User Defined Functions#
In this section, we will see how to do computations with NDArray and/or NumPy arrays using functions defined by ourselves (aka User-Defined-Functions).
[1]:
import numba as nb
import numpy as np
import blosc2
A simple example#
First, let’s create a NDArray, a NumPy array and regular scalar, which we will use to create a LazyArray.
[2]:
shape = (5_000, 2_000)
a = np.linspace(0, 1, np.prod(shape), dtype=np.int32).reshape(shape)
b = blosc2.arange(np.prod(shape), dtype=np.float32, shape=shape)

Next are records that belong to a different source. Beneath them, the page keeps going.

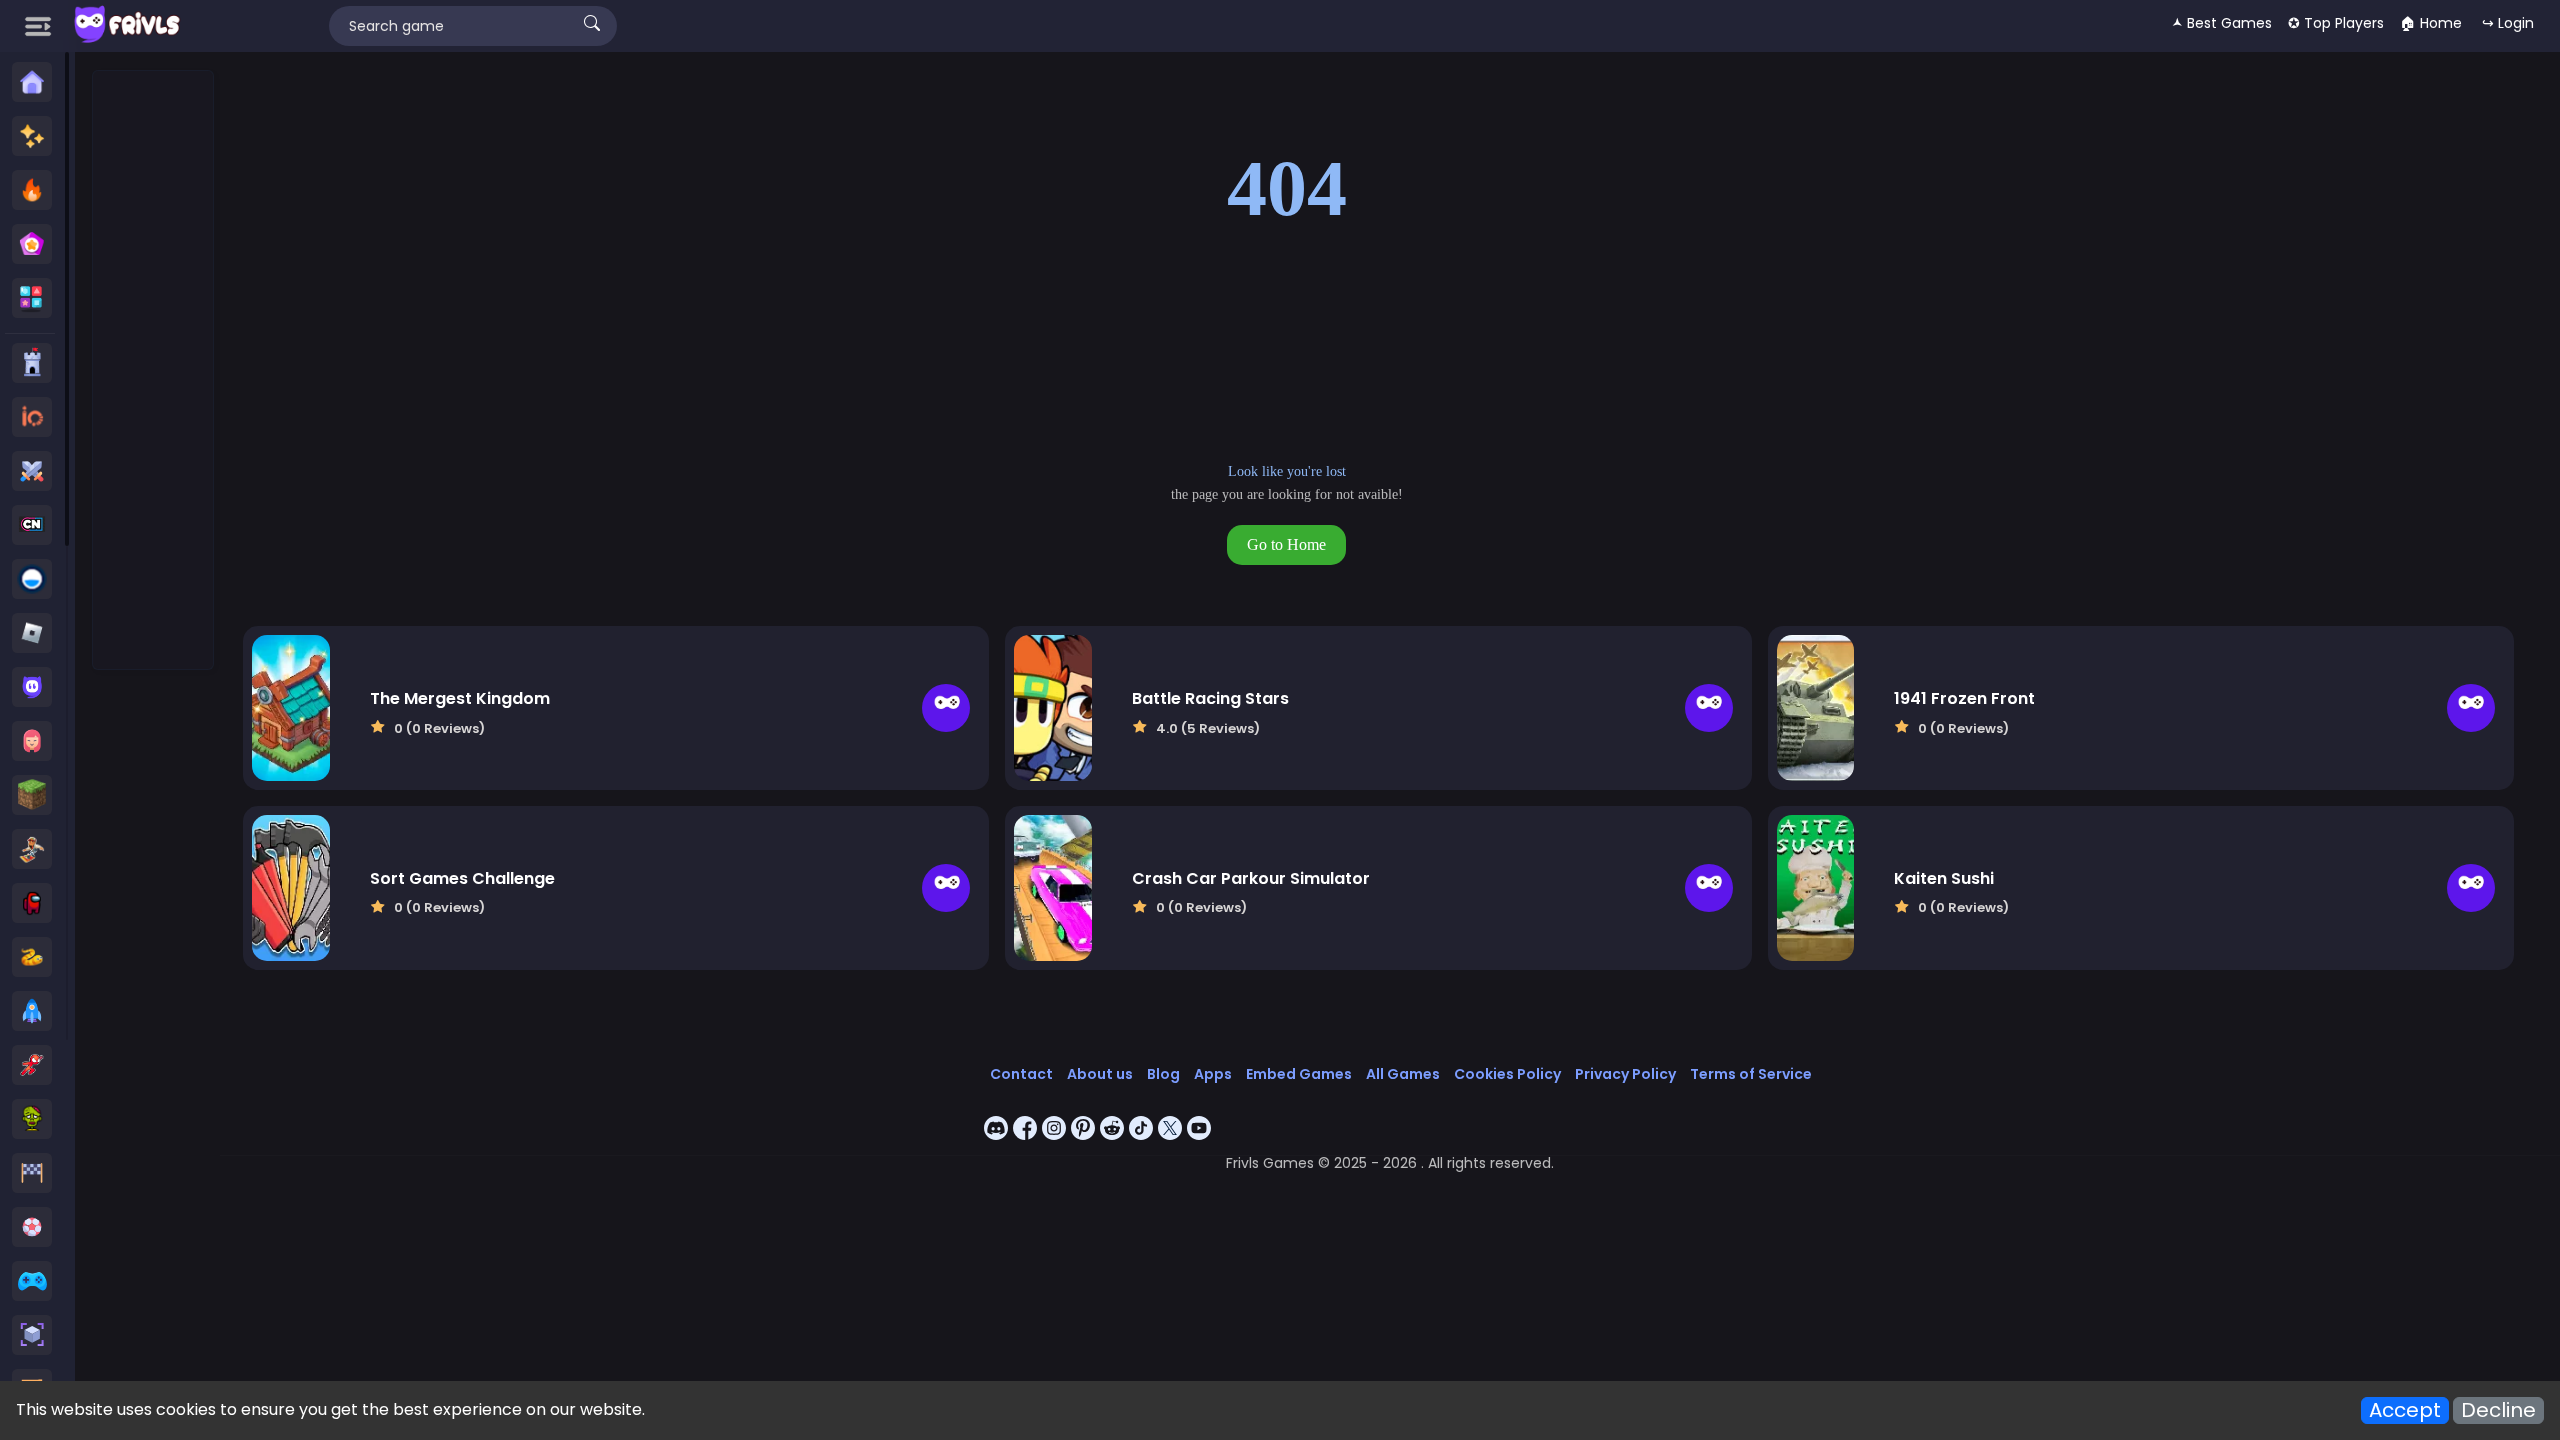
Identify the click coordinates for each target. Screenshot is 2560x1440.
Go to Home (1286, 544)
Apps (1213, 1074)
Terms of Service (1751, 1074)
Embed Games (1299, 1074)
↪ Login (2508, 23)
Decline (2498, 1410)
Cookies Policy (1507, 1074)
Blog (1163, 1074)
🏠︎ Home (2431, 23)
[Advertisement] (154, 371)
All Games (1403, 1074)
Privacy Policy (1625, 1074)
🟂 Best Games (2222, 23)
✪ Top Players (2336, 23)
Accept (2405, 1410)
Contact (1021, 1074)
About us (1100, 1074)
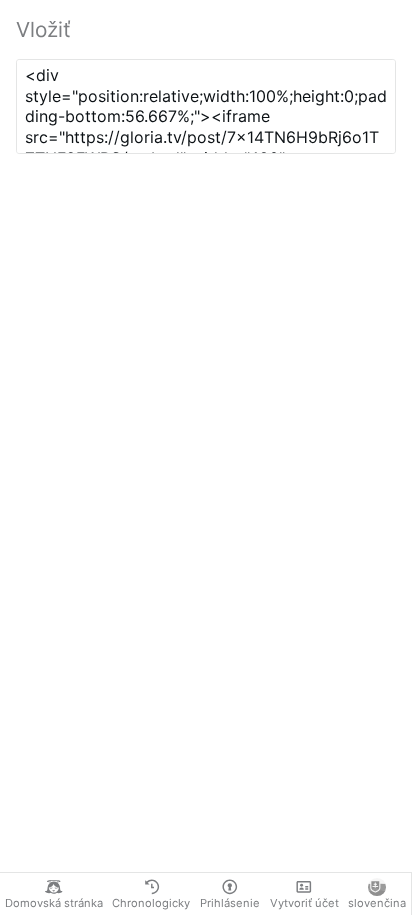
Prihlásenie (230, 903)
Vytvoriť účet (304, 903)
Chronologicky (151, 903)
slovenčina (377, 903)
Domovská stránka (54, 903)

s = 2.1 # a regular scalar
Now, let’s define our function. This function can be executed for each chunk and will always receive 3 parameters. The first one is the inputs tuple to which we can pass any operand such as a NDArray, NumPy array or Python scalar. The second is the output buffer to be filled and the third is an offset corresponding to the starting point inside the array of the chunk being filled.
[3]:
def myudf(inputs_tuple, output, offset):
x, y, s = inputs_tuple # at this point, all are either numpy arrays or scalars
output[:] = x**3 + np.sin(y) + s + 1
As you can see, this function will take the first input, add one and save the result in output.
Now, to actually create a LazyUDF
object (which also follows the LazyArray interface) we will use its constructor lazyudf
.
[4]:
larray = blosc2.lazyudf(myudf, (a, b, s), a.dtype)
print(f"Type: {type(larray)}")
Type: <class 'blosc2.lazyexpr.LazyUDF'>
Next, to execute and get the result of your function you can choose between the __getitem__
and compute
methods. The main difference is that the first one will return the computed result as a NumPy array whereas the second one will return a NDArray. Let’s see __getitem__
first.
[5]:
%%time
npc = larray[:]
print(f"Type: {type(npc)}")
Type: <class 'numpy.ndarray'>
CPU times: user 182 ms, sys: 43.3 ms, total: 226 ms
Wall time: 190 ms
Now, let’s use compute
for the same purpose. The advantage of using this method is that you can pass some construction parameters for the resulting NDArray like the urlpath
to store the resulting array on-disk.
[6]:
%%time
c = larray.compute(urlpath="larray.b2nd", mode="w")
print(f"Type: {type(c)}")
print(c.info)
Type: <class 'blosc2.ndarray.NDArray'>
type : NDArray
shape : (5000, 2000)
chunks : (500, 2000)
blocks : (20, 2000)
dtype : int32
cratio : 258.64
cparams : CParams(codec=<Codec.ZSTD: 5>, codec_meta=0, clevel=1, use_dict=False, typesize=4,
: nthreads=11, blocksize=160000, splitmode=<SplitMode.AUTO_SPLIT: 3>,
: filters=[<Filter.NOFILTER: 0>, <Filter.NOFILTER: 0>, <Filter.NOFILTER: 0>,
: <Filter.NOFILTER: 0>, <Filter.NOFILTER: 0>, <Filter.SHUFFLE: 1>], filters_meta=[0, 0,
: 0, 0, 0, 0], tuner=<Tuner.STUNE: 0>)
dparams : DParams(nthreads=11)
CPU times: user 211 ms, sys: 38.7 ms, total: 249 ms
Wall time: 181 ms
Using Numba#
Let’s see how Python-Blosc2 can use Numba as an UDF. For this, let’s decorate the same function with Numba.
[7]:
@nb.jit(nopython=True, parallel=True)
def myudf_numba(inputs_tuple, output, offset):
x, y, s = inputs_tuple
output[:] = x**3 + np.sin(y) + s + 1
[8]:
larray2 = blosc2.lazyudf(myudf_numba, (a, b, s), a.dtype)
Cool! We made our first Numba UDF function. Now, let’s evaluate it.
[9]:
%%time
npc2 = larray2[:]
CPU times: user 996 ms, sys: 122 ms, total: 1.12 s
Wall time: 917 ms
Incidentally, the pure Python version was faster than Numba. This is because Numba has large initialization overheads and the function is quite simple. For more complex functions, or larger arrays, the difference will be less noticeable or favorable to it.
Exercise#
Check which array size Numba UDF starts to be competitive. If you master Numba enough, you may also want to unroll loops in UDF and see whether you can make it faster.
Summary#
We have seen how to build new LazyArray objects coming from other NDArray or NumPy objects and use User Defined Functions (UDFs) to create the desired result. We have also demonstrated that integrating Numba in UDF is pretty easy.